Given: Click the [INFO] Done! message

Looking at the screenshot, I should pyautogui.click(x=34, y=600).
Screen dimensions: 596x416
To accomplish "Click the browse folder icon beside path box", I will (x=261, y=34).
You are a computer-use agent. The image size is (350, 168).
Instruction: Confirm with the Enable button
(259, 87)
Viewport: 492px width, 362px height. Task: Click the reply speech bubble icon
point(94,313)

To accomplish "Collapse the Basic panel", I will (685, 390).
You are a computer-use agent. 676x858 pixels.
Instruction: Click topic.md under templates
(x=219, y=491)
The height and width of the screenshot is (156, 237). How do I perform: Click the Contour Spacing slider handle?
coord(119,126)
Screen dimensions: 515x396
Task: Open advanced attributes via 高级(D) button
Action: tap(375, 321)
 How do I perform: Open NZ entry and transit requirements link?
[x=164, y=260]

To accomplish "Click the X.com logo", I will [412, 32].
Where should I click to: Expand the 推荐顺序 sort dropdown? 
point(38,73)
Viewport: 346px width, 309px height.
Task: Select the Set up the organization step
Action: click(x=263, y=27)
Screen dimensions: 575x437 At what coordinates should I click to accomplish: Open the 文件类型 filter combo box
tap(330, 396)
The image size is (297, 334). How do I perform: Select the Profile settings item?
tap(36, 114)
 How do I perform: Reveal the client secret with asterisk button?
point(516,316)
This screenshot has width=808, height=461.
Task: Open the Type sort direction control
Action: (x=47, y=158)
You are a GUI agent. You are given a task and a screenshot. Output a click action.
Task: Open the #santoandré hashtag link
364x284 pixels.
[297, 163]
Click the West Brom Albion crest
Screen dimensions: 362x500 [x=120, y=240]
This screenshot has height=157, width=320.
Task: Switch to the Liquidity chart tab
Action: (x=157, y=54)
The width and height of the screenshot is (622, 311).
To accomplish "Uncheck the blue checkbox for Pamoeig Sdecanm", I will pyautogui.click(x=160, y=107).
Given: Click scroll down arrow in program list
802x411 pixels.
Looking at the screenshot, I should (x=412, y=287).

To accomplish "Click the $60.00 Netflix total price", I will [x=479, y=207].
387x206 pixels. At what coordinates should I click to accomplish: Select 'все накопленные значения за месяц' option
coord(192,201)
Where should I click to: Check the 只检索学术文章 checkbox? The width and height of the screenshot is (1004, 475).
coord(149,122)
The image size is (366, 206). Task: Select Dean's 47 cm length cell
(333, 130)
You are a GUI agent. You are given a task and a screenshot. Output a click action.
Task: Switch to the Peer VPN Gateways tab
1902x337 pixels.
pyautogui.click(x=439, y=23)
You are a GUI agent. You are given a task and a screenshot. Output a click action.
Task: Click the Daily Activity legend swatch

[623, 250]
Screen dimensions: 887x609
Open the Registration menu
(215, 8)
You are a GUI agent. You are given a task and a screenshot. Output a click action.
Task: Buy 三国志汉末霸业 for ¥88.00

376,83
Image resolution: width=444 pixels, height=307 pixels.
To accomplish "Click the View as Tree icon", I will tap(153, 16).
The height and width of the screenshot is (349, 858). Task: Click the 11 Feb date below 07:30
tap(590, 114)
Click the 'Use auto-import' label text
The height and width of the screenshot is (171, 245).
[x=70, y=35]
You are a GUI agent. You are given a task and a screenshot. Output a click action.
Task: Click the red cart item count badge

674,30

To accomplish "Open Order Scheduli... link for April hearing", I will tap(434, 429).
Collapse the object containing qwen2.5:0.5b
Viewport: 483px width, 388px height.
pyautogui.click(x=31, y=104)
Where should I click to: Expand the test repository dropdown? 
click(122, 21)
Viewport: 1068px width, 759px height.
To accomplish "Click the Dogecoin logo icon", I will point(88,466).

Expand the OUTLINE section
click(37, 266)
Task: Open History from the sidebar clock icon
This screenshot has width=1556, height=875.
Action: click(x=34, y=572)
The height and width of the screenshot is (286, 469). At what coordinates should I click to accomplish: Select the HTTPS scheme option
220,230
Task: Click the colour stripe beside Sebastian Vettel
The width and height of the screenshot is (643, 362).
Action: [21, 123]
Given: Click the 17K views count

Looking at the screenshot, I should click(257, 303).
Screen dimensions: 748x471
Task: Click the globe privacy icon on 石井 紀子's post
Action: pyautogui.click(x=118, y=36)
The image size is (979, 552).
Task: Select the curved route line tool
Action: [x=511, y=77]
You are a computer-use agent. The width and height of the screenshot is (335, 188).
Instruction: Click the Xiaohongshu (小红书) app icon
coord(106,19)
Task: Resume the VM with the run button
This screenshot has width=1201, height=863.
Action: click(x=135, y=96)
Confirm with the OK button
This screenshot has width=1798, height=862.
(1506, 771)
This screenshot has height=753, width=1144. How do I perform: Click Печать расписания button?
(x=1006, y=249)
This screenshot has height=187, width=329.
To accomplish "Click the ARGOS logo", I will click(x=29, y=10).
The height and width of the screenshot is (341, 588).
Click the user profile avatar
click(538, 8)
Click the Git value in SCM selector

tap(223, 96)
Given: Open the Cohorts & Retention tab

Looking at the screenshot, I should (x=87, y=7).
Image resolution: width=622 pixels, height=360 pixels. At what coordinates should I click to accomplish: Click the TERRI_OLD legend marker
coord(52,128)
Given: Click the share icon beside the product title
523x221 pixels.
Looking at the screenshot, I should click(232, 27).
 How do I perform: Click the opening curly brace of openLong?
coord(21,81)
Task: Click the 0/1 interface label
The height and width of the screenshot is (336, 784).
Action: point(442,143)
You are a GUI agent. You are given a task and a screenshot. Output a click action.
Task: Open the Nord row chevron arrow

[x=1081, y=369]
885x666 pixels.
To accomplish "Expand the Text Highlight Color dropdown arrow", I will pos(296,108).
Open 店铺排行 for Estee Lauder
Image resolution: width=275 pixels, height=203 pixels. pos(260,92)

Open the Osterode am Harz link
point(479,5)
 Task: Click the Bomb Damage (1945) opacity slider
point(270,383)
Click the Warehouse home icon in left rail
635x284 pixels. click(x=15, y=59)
==*==
Word for word, write out the data.

Given: Click the [INFO] Done! message

Looking at the screenshot, I should pyautogui.click(x=34, y=600).
Screen dimensions: 596x416
To accomplish "Click the browse folder icon beside path box", I will (x=261, y=34).
You are a computer-use agent. The image size is (350, 168).
Instruction: Confirm with the Enable button
(259, 87)
Viewport: 492px width, 362px height. Task: Click the reply speech bubble icon
point(94,313)

To accomplish "Collapse the Basic panel", I will (685, 390).
You are a computer-use agent. 676x858 pixels.
Instruction: Click topic.md under templates
(x=219, y=491)
The height and width of the screenshot is (156, 237). How do I perform: Click the Contour Spacing slider handle?
coord(119,126)
Screen dimensions: 515x396
Task: Open advanced attributes via 高级(D) button
Action: tap(375, 321)
 How do I perform: Open NZ entry and transit requirements link?
[x=164, y=260]

To accomplish "Click the X.com logo", I will [412, 32].
Where should I click to: Expand the 推荐顺序 sort dropdown? 
point(38,73)
Viewport: 346px width, 309px height.
Task: Select the Set up the organization step
Action: click(x=263, y=27)
Screen dimensions: 575x437 At what coordinates should I click to accomplish: Open the 文件类型 filter combo box
tap(330, 396)
The image size is (297, 334). How do I perform: Select the Profile settings item?
tap(36, 114)
 How do I perform: Reveal the client secret with asterisk button?
point(516,316)
This screenshot has width=808, height=461.
Task: Open the Type sort direction control
Action: (x=47, y=158)
You are a GUI agent. You are given a task and a screenshot. Output a click action.
Task: Open the #santoandré hashtag link
364x284 pixels.
[297, 163]
Click the West Brom Albion crest
Screen dimensions: 362x500 [x=120, y=240]
This screenshot has height=157, width=320.
Task: Switch to the Liquidity chart tab
Action: (x=157, y=54)
The width and height of the screenshot is (622, 311).
To accomplish "Uncheck the blue checkbox for Pamoeig Sdecanm", I will pyautogui.click(x=160, y=107).
Given: Click scroll down arrow in program list
802x411 pixels.
Looking at the screenshot, I should (x=412, y=287).

To accomplish "Click the $60.00 Netflix total price", I will [x=479, y=207].
387x206 pixels. At what coordinates should I click to accomplish: Select 'все накопленные значения за месяц' option
coord(192,201)
Where should I click to: Check the 只检索学术文章 checkbox? The width and height of the screenshot is (1004, 475).
coord(149,122)
The image size is (366, 206). Task: Select Dean's 47 cm length cell
(333, 130)
You are a GUI agent. You are given a task and a screenshot. Output a click action.
Task: Switch to the Peer VPN Gateways tab
1902x337 pixels.
pyautogui.click(x=439, y=23)
You are a GUI agent. You are given a task and a screenshot. Output a click action.
Task: Click the Daily Activity legend swatch

[623, 250]
Screen dimensions: 887x609
Open the Registration menu
(215, 8)
You are a GUI agent. You are given a task and a screenshot. Output a click action.
Task: Buy 三国志汉末霸业 for ¥88.00

376,83
Image resolution: width=444 pixels, height=307 pixels.
To accomplish "Click the View as Tree icon", I will tap(153, 16).
The height and width of the screenshot is (349, 858). Task: Click the 11 Feb date below 07:30
tap(590, 114)
Click the 'Use auto-import' label text
The height and width of the screenshot is (171, 245).
[x=70, y=35]
You are a GUI agent. You are given a task and a screenshot. Output a click action.
Task: Click the red cart item count badge

674,30

To accomplish "Open Order Scheduli... link for April hearing", I will tap(434, 429).
Collapse the object containing qwen2.5:0.5b
Viewport: 483px width, 388px height.
pyautogui.click(x=31, y=104)
Where should I click to: Expand the test repository dropdown? 
click(122, 21)
Viewport: 1068px width, 759px height.
To accomplish "Click the Dogecoin logo icon", I will point(88,466).

Expand the OUTLINE section
click(37, 266)
Task: Open History from the sidebar clock icon
This screenshot has width=1556, height=875.
Action: click(x=34, y=572)
The height and width of the screenshot is (286, 469). At what coordinates should I click to accomplish: Select the HTTPS scheme option
220,230
Task: Click the colour stripe beside Sebastian Vettel
The width and height of the screenshot is (643, 362).
Action: [21, 123]
Given: Click the 17K views count

Looking at the screenshot, I should click(257, 303).
Screen dimensions: 748x471
Task: Click the globe privacy icon on 石井 紀子's post
Action: pyautogui.click(x=118, y=36)
The image size is (979, 552).
Task: Select the curved route line tool
Action: [x=511, y=77]
You are a computer-use agent. The width and height of the screenshot is (335, 188).
Instruction: Click the Xiaohongshu (小红书) app icon
coord(106,19)
Task: Resume the VM with the run button
This screenshot has width=1201, height=863.
Action: click(x=135, y=96)
Confirm with the OK button
This screenshot has width=1798, height=862.
(1506, 771)
This screenshot has height=753, width=1144. How do I perform: Click Печать расписания button?
(x=1006, y=249)
This screenshot has height=187, width=329.
To accomplish "Click the ARGOS logo", I will click(x=29, y=10).
The height and width of the screenshot is (341, 588).
Click the user profile avatar
click(538, 8)
Click the Git value in SCM selector

tap(223, 96)
Given: Open the Cohorts & Retention tab

Looking at the screenshot, I should (x=87, y=7).
Image resolution: width=622 pixels, height=360 pixels. At what coordinates should I click to accomplish: Click the TERRI_OLD legend marker
coord(52,128)
Given: Click the share icon beside the product title
523x221 pixels.
Looking at the screenshot, I should click(232, 27).
 How do I perform: Click the opening curly brace of openLong?
coord(21,81)
Task: Click the 0/1 interface label
The height and width of the screenshot is (336, 784).
Action: point(442,143)
You are a GUI agent. You are given a task and a screenshot. Output a click action.
Task: Open the Nord row chevron arrow

[x=1081, y=369]
885x666 pixels.
To accomplish "Expand the Text Highlight Color dropdown arrow", I will pos(296,108).
Open 店铺排行 for Estee Lauder
Image resolution: width=275 pixels, height=203 pixels. pos(260,92)

Open the Osterode am Harz link
point(479,5)
 Task: Click the Bomb Damage (1945) opacity slider
point(270,383)
Click the Warehouse home icon in left rail
635x284 pixels. click(x=15, y=59)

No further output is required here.